## Page extract

Proud graduates of Westport Public School in 1963, the Old Eights claim to be the oldest grade eight class in the entire world which remains intact and in touch.  We got together for dinner at The Cove in Westport last Friday night.

David Roberts and his wife Jane were in town for the memorial service for his sister, Jill Greene.  David told me that they have kept things very quiet for the last year in preparation for next year’s bucket-list expedition to China, Vietnam and Cambodia.

Stephanie Ford-Forrester exhibits her work each year at the art show, so that brought the Forresters to town.  After a catastrophic motorcycle crash in Wyoming last summer, Jim seems to be in decent form, but has a way to go before getting onto a motorcycle again.

Nancy Jane Genge lost her father Drury last fall.  She remains reluctant to give up her role as a nurse in the operating rooms of the Hotel Dieu and Kingston General Hospital, and is enjoying her young granddaughter.

## The data
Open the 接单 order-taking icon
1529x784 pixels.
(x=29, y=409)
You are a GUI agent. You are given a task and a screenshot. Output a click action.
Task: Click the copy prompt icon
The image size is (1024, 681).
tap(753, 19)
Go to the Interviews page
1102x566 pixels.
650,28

## What is required
Reproduce the passage of the Westport class reunion text word for word, from "Stephanie Ford-Forrester exhibits" to "her young granddaughter.".

## Task solution
Stephanie Ford-Forrester exhibits her work each year at the art show, so that brought the Forresters to town.  After a catastrophic motorcycle crash in Wyoming last summer, Jim seems to be in decent form, but has a way to go before getting onto a motorcycle again.

Nancy Jane Genge lost her father Drury last fall.  She remains reluctant to give up her role as a nurse in the operating rooms of the Hotel Dieu and Kingston General Hospital, and is enjoying her young granddaughter.